Hodgson there was an “inevitability” about the new pay levels. “People who work in our sector deserve to earn a living wage… We should all welcome it and think long and hard about how we afford it.” For PizzaExpress, that will be by “trimming the fat” off the business, and perhaps trying to reduce the margins lost to discount deals. “The challenge is to do that [absorb extra wage costs] without compromising the proposition. Some of the weaker players will be tempted to cut corners, but customers will notice.”

9 Supply v demand is the big equation
Reilley returned to one of the big themes of the Conference—the danger of saturation in pubs and restaurants when so many brands are expanding so fast. “There will be towns where there will be too much supply for customers. It’s a positive story because we’re all growing… but it is the kind of thing that should be keeping us all awake at night.”

But the supply and demand equation is flipped on another big issue: managerial staff. Here it is fast becoming apparent that there is a shortage of talent to lead and manage all the restaurants that are opening. “There’s no doubt about it—demand for people and supply will not be aligned,” warned Reilley. Robin Rowland, executive chairman of YO! Sushi and chair of the panel, agreed. “Management turnover is starting to raise its ugly head in a major way… it’s the biggest battleground right now.”

10 Technology will transform payment
Technology is changing the sector in all sorts of ways, but it is in payment that the biggest shift will be seen, Emeny suggested.

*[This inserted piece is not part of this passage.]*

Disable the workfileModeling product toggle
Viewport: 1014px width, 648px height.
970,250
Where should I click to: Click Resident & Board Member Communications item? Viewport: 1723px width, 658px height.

He thinks it won’t be long before we look back in amazement on the days of queuing at the bar or hanging around for a bill, and Fuller’s is now working on various high-tech updates to its payment systems. “The consumer wants a smarter, swifter transaction at various stages of the experience… That’s the biggest area that needs to change.”

At PizzaExpress meanwhile, technology is being deployed in back-office processes and workflows. The business will be taking learnings from its growing business in China and Hong Kong, where visual social media technology is much further advanced than here, Hodgson said. “I’ve yet to see anyone eating a pizza in one of our Chinese restaurants without taking a photo of it.”